• The task: The records follow. Print, word for word, the first line through the "Task: Click the pencil icon in Material field" line.

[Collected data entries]

******************************

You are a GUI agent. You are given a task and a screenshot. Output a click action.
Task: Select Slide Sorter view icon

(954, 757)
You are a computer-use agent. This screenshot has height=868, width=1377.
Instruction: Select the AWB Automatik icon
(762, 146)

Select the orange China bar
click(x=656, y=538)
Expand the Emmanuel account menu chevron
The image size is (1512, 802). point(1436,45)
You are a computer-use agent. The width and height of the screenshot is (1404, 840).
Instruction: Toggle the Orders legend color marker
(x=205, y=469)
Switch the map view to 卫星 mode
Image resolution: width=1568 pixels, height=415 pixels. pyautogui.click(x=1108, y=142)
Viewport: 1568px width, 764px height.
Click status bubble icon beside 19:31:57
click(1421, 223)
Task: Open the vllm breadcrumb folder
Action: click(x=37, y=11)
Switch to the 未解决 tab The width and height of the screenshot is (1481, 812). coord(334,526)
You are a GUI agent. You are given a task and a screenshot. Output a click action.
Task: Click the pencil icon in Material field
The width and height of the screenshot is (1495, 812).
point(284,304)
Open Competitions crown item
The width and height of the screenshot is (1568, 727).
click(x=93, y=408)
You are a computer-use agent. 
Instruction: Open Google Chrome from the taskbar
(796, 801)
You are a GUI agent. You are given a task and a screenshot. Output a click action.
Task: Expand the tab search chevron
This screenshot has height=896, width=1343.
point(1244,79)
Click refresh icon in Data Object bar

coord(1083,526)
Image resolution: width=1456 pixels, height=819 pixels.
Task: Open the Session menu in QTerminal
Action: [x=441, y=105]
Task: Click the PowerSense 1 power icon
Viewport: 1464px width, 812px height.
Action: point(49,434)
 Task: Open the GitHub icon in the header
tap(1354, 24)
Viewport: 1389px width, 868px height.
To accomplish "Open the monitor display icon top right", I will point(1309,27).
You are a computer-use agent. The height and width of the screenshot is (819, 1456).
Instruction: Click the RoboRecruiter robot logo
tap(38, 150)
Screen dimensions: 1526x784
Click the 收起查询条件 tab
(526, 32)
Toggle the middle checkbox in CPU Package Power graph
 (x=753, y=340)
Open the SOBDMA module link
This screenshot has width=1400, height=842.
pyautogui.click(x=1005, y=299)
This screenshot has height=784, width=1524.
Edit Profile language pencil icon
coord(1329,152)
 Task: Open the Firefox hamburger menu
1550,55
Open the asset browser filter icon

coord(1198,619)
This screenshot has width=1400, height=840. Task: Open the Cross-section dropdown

******************************

• Response to this task:
You are a GUI agent. You are given a task and a screenshot. Output a click action.
Task: Select Slide Sorter view icon

(954, 757)
You are a computer-use agent. This screenshot has height=868, width=1377.
Instruction: Select the AWB Automatik icon
(762, 146)

Select the orange China bar
click(x=656, y=538)
Expand the Emmanuel account menu chevron
The image size is (1512, 802). point(1436,45)
You are a computer-use agent. The width and height of the screenshot is (1404, 840).
Instruction: Toggle the Orders legend color marker
(x=205, y=469)
Switch the map view to 卫星 mode
Image resolution: width=1568 pixels, height=415 pixels. pyautogui.click(x=1108, y=142)
Viewport: 1568px width, 764px height.
Click status bubble icon beside 19:31:57
click(1421, 223)
Task: Open the vllm breadcrumb folder
Action: click(x=37, y=11)
Switch to the 未解决 tab The width and height of the screenshot is (1481, 812). coord(334,526)
You are a GUI agent. You are given a task and a screenshot. Output a click action.
Task: Click the pencil icon in Material field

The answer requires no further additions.